**STATED PROBLEM**
Please output the records exactly, starting at the line that contains "You are a GUI" and continuing through the end of the records, both included, and leave out the pictures.

═══

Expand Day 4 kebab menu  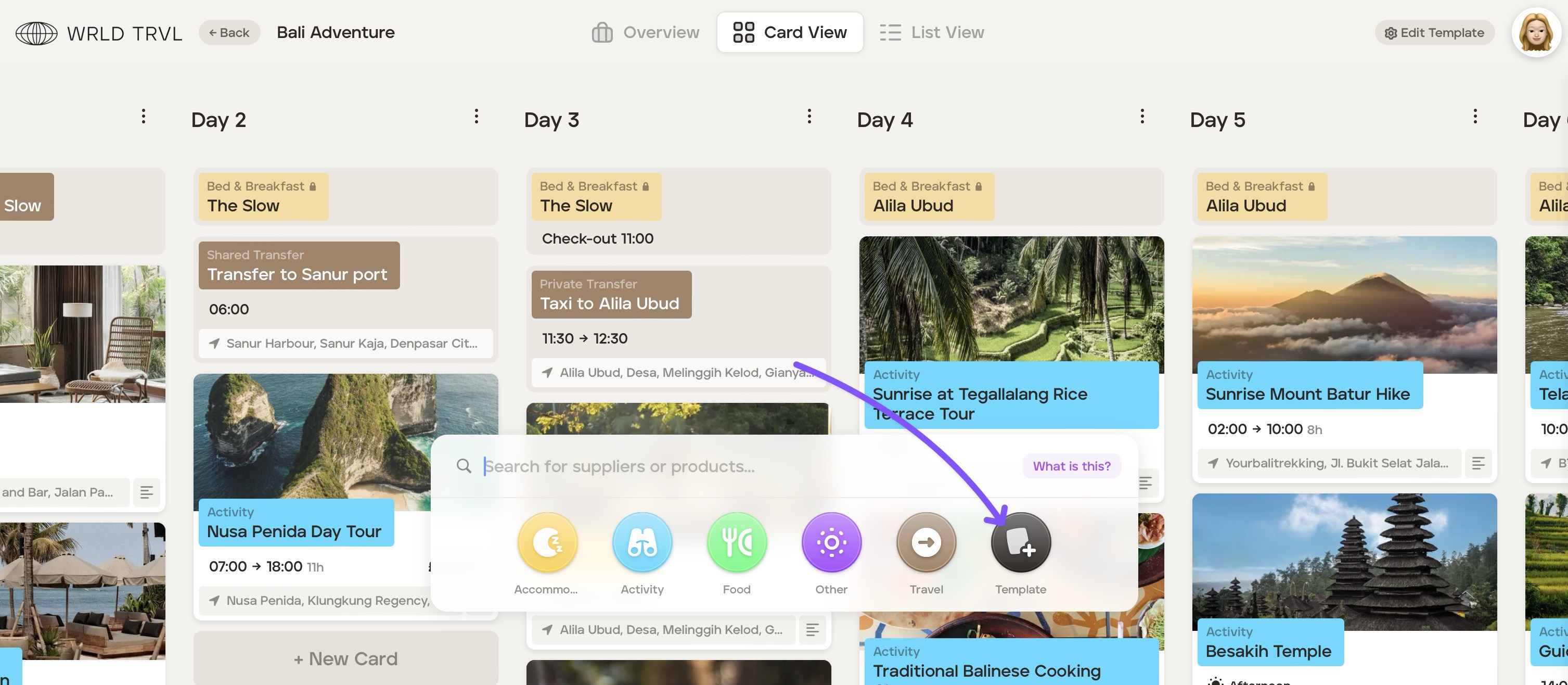[x=1142, y=116]
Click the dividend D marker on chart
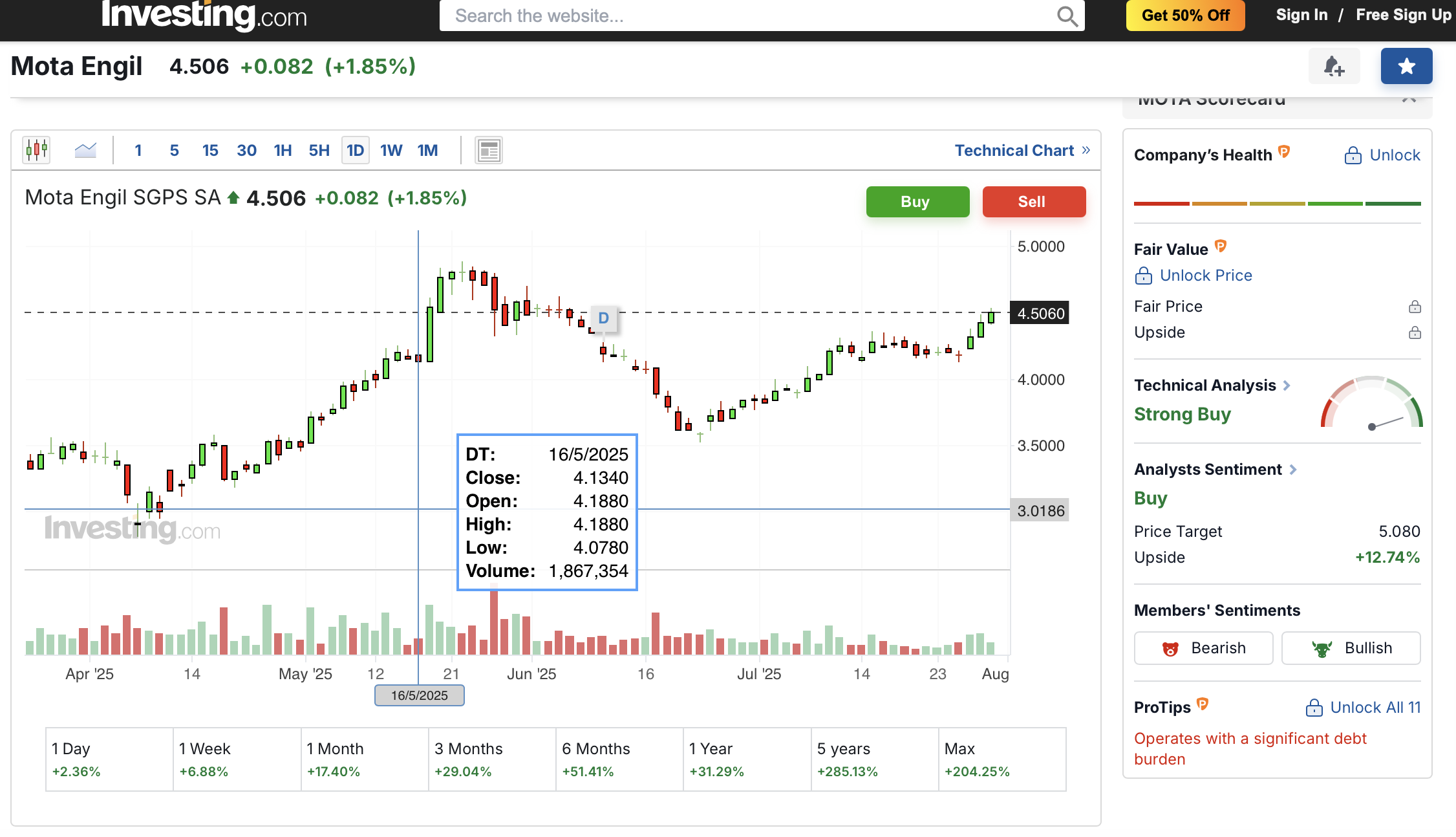Viewport: 1456px width, 837px height. (x=603, y=318)
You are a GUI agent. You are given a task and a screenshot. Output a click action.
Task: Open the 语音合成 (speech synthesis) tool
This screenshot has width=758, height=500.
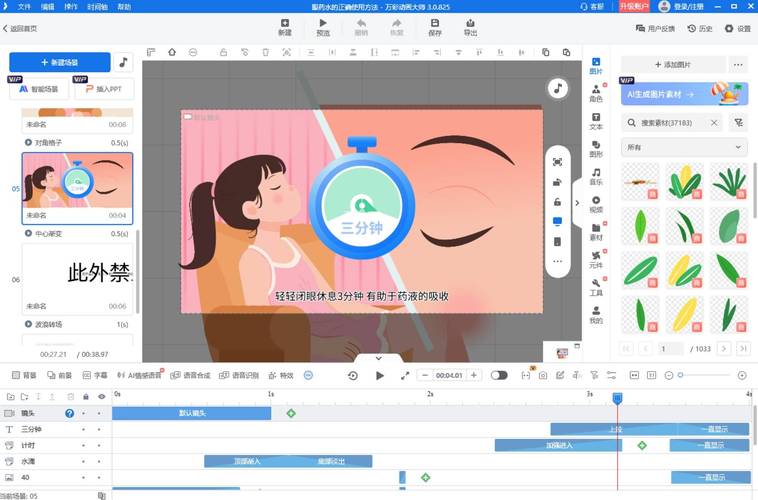tap(189, 375)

═══

**RESPONSE FOR THIS EXERCISE**
You are a GUI agent. You are given a task and a screenshot. Output a click action.
Task: Open the 语音合成 (speech synthesis) tool
This screenshot has width=758, height=500.
tap(189, 375)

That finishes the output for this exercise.